→ **Work task**
The data shown below should all be retyped exactly.

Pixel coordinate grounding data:

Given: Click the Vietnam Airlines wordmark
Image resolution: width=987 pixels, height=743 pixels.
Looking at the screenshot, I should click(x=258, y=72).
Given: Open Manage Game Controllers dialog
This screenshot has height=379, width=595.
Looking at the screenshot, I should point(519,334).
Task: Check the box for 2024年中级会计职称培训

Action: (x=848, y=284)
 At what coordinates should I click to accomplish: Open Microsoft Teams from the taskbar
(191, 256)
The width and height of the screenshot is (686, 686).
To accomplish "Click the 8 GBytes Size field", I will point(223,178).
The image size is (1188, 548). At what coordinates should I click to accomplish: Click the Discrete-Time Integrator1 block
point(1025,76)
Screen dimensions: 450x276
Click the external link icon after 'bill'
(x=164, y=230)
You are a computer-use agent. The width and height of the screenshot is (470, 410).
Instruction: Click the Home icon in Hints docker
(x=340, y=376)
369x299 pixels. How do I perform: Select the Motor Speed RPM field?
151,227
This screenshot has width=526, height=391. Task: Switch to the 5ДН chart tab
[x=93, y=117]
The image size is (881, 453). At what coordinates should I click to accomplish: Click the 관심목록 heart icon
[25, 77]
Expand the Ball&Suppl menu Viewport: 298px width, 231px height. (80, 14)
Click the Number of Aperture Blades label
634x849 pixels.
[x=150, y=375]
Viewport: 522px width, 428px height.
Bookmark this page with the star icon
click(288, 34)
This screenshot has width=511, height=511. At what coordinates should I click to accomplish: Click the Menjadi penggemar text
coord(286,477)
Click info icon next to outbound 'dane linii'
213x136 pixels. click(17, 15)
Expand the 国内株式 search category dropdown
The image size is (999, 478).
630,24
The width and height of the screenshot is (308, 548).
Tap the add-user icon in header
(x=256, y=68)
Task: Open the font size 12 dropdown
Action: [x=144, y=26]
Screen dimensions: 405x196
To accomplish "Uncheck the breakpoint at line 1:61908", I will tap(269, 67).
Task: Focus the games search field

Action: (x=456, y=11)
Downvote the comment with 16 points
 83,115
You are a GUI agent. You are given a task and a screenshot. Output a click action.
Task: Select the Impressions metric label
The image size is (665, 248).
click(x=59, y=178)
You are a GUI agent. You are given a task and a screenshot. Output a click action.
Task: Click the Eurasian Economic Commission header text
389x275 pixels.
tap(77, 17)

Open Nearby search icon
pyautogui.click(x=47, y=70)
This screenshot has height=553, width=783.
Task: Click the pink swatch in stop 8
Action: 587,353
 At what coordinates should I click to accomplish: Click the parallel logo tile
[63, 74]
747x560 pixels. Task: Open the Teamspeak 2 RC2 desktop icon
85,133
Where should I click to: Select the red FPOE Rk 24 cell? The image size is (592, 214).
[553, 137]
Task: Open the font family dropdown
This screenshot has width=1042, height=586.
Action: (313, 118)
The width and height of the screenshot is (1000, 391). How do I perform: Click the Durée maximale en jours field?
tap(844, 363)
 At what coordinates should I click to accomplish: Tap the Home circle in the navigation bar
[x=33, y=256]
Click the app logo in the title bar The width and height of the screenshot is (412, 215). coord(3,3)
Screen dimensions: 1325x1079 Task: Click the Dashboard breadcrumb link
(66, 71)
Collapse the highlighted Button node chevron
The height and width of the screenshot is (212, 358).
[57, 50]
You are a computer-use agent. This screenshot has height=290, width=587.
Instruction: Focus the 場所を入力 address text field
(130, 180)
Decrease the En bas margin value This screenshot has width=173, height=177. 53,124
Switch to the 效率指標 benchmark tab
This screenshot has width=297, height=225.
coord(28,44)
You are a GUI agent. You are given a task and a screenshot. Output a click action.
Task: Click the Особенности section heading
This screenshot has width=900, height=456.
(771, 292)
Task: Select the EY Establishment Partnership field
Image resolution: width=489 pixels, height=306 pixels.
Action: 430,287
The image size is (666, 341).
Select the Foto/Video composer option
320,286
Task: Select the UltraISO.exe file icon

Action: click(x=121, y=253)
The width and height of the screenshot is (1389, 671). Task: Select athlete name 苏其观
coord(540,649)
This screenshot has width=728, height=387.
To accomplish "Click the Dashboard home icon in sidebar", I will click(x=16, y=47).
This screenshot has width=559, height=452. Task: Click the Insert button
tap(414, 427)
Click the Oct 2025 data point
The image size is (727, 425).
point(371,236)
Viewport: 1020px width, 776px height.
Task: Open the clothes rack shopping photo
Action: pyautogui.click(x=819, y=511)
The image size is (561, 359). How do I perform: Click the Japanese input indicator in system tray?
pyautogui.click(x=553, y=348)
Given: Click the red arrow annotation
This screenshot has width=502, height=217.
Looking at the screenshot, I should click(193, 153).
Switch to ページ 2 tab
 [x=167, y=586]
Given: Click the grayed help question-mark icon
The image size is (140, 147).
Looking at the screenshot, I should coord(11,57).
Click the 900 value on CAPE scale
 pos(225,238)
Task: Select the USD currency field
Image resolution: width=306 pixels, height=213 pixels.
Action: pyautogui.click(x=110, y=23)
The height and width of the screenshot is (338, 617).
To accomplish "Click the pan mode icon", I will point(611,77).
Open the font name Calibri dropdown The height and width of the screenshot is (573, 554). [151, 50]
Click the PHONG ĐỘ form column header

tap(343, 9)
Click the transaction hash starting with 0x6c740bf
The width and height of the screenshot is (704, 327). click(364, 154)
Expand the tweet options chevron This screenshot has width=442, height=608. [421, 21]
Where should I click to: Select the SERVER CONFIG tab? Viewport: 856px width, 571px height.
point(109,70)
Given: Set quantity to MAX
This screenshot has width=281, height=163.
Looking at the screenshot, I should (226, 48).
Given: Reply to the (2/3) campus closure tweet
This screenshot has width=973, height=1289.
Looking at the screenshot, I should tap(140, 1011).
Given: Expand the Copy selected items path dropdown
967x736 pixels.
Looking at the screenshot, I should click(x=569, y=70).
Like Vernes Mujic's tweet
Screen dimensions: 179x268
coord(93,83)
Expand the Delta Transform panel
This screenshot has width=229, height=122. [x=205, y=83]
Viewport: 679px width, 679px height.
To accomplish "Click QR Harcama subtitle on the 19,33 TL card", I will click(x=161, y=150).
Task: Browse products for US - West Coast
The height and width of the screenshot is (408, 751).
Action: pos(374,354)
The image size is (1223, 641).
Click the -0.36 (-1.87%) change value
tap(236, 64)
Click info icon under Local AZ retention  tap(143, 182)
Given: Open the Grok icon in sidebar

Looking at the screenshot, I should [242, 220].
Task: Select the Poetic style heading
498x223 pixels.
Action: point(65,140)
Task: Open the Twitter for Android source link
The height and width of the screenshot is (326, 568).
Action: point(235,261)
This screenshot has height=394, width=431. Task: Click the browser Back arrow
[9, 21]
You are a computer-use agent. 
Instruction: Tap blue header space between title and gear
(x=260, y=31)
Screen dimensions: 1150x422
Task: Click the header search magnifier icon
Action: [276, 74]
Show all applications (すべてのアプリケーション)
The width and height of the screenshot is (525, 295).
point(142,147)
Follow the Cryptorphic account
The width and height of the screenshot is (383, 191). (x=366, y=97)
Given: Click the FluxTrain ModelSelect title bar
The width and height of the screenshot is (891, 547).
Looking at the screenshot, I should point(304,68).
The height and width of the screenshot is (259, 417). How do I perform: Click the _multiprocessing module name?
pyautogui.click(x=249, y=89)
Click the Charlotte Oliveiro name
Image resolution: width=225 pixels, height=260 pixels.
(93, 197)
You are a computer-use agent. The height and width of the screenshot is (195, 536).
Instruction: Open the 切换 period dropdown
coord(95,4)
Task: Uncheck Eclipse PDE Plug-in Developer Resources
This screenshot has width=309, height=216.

→ **Answer for the task**
Given: Click the Vietnam Airlines wordmark
Image resolution: width=987 pixels, height=743 pixels.
Looking at the screenshot, I should click(x=258, y=72).
Given: Open Manage Game Controllers dialog
This screenshot has height=379, width=595.
Looking at the screenshot, I should point(519,334).
Task: Check the box for 2024年中级会计职称培训

Action: (x=848, y=284)
 At what coordinates should I click to accomplish: Open Microsoft Teams from the taskbar
(191, 256)
The width and height of the screenshot is (686, 686).
To accomplish "Click the 8 GBytes Size field", I will point(223,178).
The image size is (1188, 548). At what coordinates should I click to accomplish: Click the Discrete-Time Integrator1 block
point(1025,76)
Screen dimensions: 450x276
Click the external link icon after 'bill'
(x=164, y=230)
You are a computer-use agent. The width and height of the screenshot is (470, 410).
Instruction: Click the Home icon in Hints docker
(x=340, y=376)
369x299 pixels. How do I perform: Select the Motor Speed RPM field?
151,227
This screenshot has width=526, height=391. Task: Switch to the 5ДН chart tab
[x=93, y=117]
The image size is (881, 453). At what coordinates should I click to accomplish: Click the 관심목록 heart icon
[25, 77]
Expand the Ball&Suppl menu Viewport: 298px width, 231px height. (80, 14)
Click the Number of Aperture Blades label
634x849 pixels.
[x=150, y=375]
Viewport: 522px width, 428px height.
Bookmark this page with the star icon
click(288, 34)
This screenshot has width=511, height=511. At what coordinates should I click to accomplish: Click the Menjadi penggemar text
coord(286,477)
Click info icon next to outbound 'dane linii'
213x136 pixels. click(17, 15)
Expand the 国内株式 search category dropdown
The image size is (999, 478).
630,24
The width and height of the screenshot is (308, 548).
Tap the add-user icon in header
(x=256, y=68)
Task: Open the font size 12 dropdown
Action: [x=144, y=26]
Screen dimensions: 405x196
To accomplish "Uncheck the breakpoint at line 1:61908", I will tap(269, 67).
Task: Focus the games search field

Action: (x=456, y=11)
Downvote the comment with 16 points
 83,115
You are a GUI agent. You are given a task and a screenshot. Output a click action.
Task: Select the Impressions metric label
The image size is (665, 248).
click(x=59, y=178)
You are a GUI agent. You are given a task and a screenshot. Output a click action.
Task: Click the Eurasian Economic Commission header text
389x275 pixels.
tap(77, 17)

Open Nearby search icon
pyautogui.click(x=47, y=70)
This screenshot has height=553, width=783.
Task: Click the pink swatch in stop 8
Action: 587,353
 At what coordinates should I click to accomplish: Click the parallel logo tile
[63, 74]
747x560 pixels. Task: Open the Teamspeak 2 RC2 desktop icon
85,133
Where should I click to: Select the red FPOE Rk 24 cell? The image size is (592, 214).
[553, 137]
Task: Open the font family dropdown
This screenshot has width=1042, height=586.
Action: (313, 118)
The width and height of the screenshot is (1000, 391). How do I perform: Click the Durée maximale en jours field?
tap(844, 363)
 At what coordinates should I click to accomplish: Tap the Home circle in the navigation bar
[x=33, y=256]
Click the app logo in the title bar The width and height of the screenshot is (412, 215). coord(3,3)
Screen dimensions: 1325x1079 Task: Click the Dashboard breadcrumb link
(66, 71)
Collapse the highlighted Button node chevron
The height and width of the screenshot is (212, 358).
[57, 50]
You are a computer-use agent. This screenshot has height=290, width=587.
Instruction: Focus the 場所を入力 address text field
(130, 180)
Decrease the En bas margin value This screenshot has width=173, height=177. 53,124
Switch to the 效率指標 benchmark tab
This screenshot has width=297, height=225.
coord(28,44)
You are a GUI agent. You are given a task and a screenshot. Output a click action.
Task: Click the Особенности section heading
This screenshot has width=900, height=456.
(771, 292)
Task: Select the EY Establishment Partnership field
Image resolution: width=489 pixels, height=306 pixels.
Action: 430,287
The image size is (666, 341).
Select the Foto/Video composer option
320,286
Task: Select the UltraISO.exe file icon

Action: click(x=121, y=253)
The width and height of the screenshot is (1389, 671). Task: Select athlete name 苏其观
coord(540,649)
This screenshot has width=728, height=387.
To accomplish "Click the Dashboard home icon in sidebar", I will click(x=16, y=47).
This screenshot has width=559, height=452. Task: Click the Insert button
tap(414, 427)
Click the Oct 2025 data point
The image size is (727, 425).
point(371,236)
Viewport: 1020px width, 776px height.
Task: Open the clothes rack shopping photo
Action: pyautogui.click(x=819, y=511)
The image size is (561, 359). How do I perform: Click the Japanese input indicator in system tray?
pyautogui.click(x=553, y=348)
Given: Click the red arrow annotation
This screenshot has width=502, height=217.
Looking at the screenshot, I should click(193, 153).
Switch to ページ 2 tab
 [x=167, y=586]
Given: Click the grayed help question-mark icon
The image size is (140, 147).
Looking at the screenshot, I should coord(11,57).
Click the 900 value on CAPE scale
 pos(225,238)
Task: Select the USD currency field
Image resolution: width=306 pixels, height=213 pixels.
Action: pyautogui.click(x=110, y=23)
The height and width of the screenshot is (338, 617).
To accomplish "Click the pan mode icon", I will point(611,77).
Open the font name Calibri dropdown The height and width of the screenshot is (573, 554). [151, 50]
Click the PHONG ĐỘ form column header

tap(343, 9)
Click the transaction hash starting with 0x6c740bf
The width and height of the screenshot is (704, 327). click(364, 154)
Expand the tweet options chevron This screenshot has width=442, height=608. [421, 21]
Where should I click to: Select the SERVER CONFIG tab? Viewport: 856px width, 571px height.
point(109,70)
Given: Set quantity to MAX
This screenshot has width=281, height=163.
Looking at the screenshot, I should (226, 48).
Given: Reply to the (2/3) campus closure tweet
This screenshot has width=973, height=1289.
Looking at the screenshot, I should tap(140, 1011).
Given: Expand the Copy selected items path dropdown
967x736 pixels.
Looking at the screenshot, I should click(x=569, y=70).
Like Vernes Mujic's tweet
Screen dimensions: 179x268
coord(93,83)
Expand the Delta Transform panel
This screenshot has width=229, height=122. [x=205, y=83]
Viewport: 679px width, 679px height.
To accomplish "Click QR Harcama subtitle on the 19,33 TL card", I will click(x=161, y=150).
Task: Browse products for US - West Coast
The height and width of the screenshot is (408, 751).
Action: pos(374,354)
The image size is (1223, 641).
Click the -0.36 (-1.87%) change value
tap(236, 64)
Click info icon under Local AZ retention  tap(143, 182)
Given: Open the Grok icon in sidebar

Looking at the screenshot, I should [242, 220].
Task: Select the Poetic style heading
498x223 pixels.
Action: point(65,140)
Task: Open the Twitter for Android source link
The height and width of the screenshot is (326, 568).
Action: point(235,261)
This screenshot has height=394, width=431. Task: Click the browser Back arrow
[9, 21]
You are a computer-use agent. 
Instruction: Tap blue header space between title and gear
(x=260, y=31)
Screen dimensions: 1150x422
Task: Click the header search magnifier icon
Action: [276, 74]
Show all applications (すべてのアプリケーション)
The width and height of the screenshot is (525, 295).
point(142,147)
Follow the Cryptorphic account
The width and height of the screenshot is (383, 191). (x=366, y=97)
Given: Click the FluxTrain ModelSelect title bar
The width and height of the screenshot is (891, 547).
Looking at the screenshot, I should point(304,68).
The height and width of the screenshot is (259, 417). How do I perform: Click the _multiprocessing module name?
pyautogui.click(x=249, y=89)
Click the Charlotte Oliveiro name
Image resolution: width=225 pixels, height=260 pixels.
(93, 197)
You are a computer-use agent. The height and width of the screenshot is (195, 536).
Instruction: Open the 切换 period dropdown
coord(95,4)
Task: Uncheck Eclipse PDE Plug-in Developer Resources
This screenshot has width=309, height=216.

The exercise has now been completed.